How do you do that? Coordinate it. Methodical, well thought out. What do you do with the bodies? You dump them in rivers, you throw them in mass graves because, and you cut off the telegraph lines and you shut off the city so nobody can come in and out. And, you do not inform the governor. Because — and then you get rid of the bodies, because when you do call the governor and the National Guard comes in, you can’t say Black people invaded downtown Tulsa.
If you got a bunch of dead bodies in the Black community and not in the white community, you can’t say it was an invasion by Black people. Right? So this coordinated effort, this state-sanctioned murder that occurred in Tulsa, Oklahoma. When you understand how vicious and sinister that was, you become very cautious and your bloodline starts to remember, OK, in order to, the recipe for our survival is going to be us focusing on how we can redevelop what we lost, how we can rebuild, what we lost.
Because we can all, we can do one or two things. We can seek justice or we can seek vengeance. Today, we’re seeking justice. But the more they move away from it, the more vengeful we feel.
Ryan [00:20:59] It’s powerful. Do you have anything that you would like to add?
Amusan [00:21:04] They can communicate with the mayor of Tulsa and let him know; his name is G.T. Bynum. Let him know. That his statements in the media are wrong. He said, Reparations is an issue that divides people, not brings people together. When you paid reparations to former slave owners, the United States came together as a union. When you took out Black Wall Street murals off the city of Tulsa in the Greenwood District, that was divisive. Not unifying.
So how is it that paying reparations is divisive in a city that has yet to become prosperous because of its failure to recognize what needs to happen in this city? Many of you will hear words like “reconciliation” and things like that. To say reconciliation means that you have formally conciled. We never conciled in Tulsa. We’re looking for conciliation before we can have reconciliation. How do we repeat something we haven’t done yet? Impossible.
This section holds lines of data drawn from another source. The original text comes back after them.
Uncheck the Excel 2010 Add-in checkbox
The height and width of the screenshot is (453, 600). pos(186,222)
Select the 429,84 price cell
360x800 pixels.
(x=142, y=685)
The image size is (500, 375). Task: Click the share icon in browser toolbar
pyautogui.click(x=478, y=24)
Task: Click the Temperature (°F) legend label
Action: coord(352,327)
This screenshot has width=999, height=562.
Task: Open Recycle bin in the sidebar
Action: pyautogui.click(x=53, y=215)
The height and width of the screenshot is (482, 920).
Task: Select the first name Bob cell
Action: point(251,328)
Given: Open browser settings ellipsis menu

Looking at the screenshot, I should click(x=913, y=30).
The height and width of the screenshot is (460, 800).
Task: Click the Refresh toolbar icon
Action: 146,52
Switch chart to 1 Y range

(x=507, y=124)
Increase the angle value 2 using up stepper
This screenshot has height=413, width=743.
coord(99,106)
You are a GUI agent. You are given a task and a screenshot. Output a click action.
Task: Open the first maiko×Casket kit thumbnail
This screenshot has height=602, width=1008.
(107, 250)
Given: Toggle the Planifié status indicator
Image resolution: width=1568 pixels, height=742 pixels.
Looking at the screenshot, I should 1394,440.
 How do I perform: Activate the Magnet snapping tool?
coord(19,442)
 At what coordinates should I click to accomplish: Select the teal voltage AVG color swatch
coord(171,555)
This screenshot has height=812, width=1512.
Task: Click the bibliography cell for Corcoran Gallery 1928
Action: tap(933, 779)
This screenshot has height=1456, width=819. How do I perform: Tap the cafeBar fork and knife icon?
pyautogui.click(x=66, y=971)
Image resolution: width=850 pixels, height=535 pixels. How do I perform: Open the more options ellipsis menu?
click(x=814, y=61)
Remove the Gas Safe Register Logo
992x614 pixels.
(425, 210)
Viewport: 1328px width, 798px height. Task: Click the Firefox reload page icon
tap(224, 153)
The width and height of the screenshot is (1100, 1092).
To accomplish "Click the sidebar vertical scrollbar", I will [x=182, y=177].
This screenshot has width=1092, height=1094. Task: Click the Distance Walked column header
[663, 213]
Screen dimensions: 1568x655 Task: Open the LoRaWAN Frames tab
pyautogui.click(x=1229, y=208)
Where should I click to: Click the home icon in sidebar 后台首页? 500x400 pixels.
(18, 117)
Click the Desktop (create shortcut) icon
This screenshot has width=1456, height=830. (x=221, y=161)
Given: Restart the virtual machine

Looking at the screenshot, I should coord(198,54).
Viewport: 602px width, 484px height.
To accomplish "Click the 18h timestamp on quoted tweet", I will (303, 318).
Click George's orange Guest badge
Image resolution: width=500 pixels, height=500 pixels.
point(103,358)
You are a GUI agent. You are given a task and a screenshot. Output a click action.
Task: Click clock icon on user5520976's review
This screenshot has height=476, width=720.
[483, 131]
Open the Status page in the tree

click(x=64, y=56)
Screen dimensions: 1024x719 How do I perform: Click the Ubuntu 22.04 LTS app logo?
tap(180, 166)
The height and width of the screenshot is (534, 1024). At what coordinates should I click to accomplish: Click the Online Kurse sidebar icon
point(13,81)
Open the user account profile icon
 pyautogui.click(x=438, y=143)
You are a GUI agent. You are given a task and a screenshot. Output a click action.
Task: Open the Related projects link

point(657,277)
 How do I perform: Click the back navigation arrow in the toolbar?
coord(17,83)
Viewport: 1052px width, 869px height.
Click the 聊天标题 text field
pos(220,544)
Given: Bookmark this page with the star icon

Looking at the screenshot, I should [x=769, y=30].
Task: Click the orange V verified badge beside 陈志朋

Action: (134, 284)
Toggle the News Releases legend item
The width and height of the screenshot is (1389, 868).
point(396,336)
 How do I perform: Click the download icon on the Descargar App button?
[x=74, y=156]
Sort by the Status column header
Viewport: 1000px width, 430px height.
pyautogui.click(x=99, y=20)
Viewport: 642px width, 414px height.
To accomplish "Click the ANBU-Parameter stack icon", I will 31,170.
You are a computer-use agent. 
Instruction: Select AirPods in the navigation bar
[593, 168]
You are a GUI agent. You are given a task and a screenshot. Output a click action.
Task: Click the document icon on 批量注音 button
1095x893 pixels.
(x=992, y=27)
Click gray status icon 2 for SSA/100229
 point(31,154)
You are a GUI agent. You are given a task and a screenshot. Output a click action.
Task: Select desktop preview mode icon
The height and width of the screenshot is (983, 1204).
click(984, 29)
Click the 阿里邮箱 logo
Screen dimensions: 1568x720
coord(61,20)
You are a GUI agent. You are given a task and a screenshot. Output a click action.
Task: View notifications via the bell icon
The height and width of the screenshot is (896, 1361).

So justice for Greenwood, #JusticeForGreenwood. If people want to know about the lawsuit that we currently have, go to Justice for Greenwood and you will see the case. You will see the survivors. You will hear the survivors in their video footage telling you about their experience. You will hear descendants like myself speak. This is what this is about for us. The three R’s: “respect, restitution and repair.”
Ryan [00:22:48] Chief Wale.
Amusan [00:22:50] Yes.
Ryan [00:22:50] So succinctly spoken, so succinctly heartfelt. I get it. I get it. Thank you. Thank you for your time.
Amusan [00:22:58] Absolutely. Thank you for your time as well.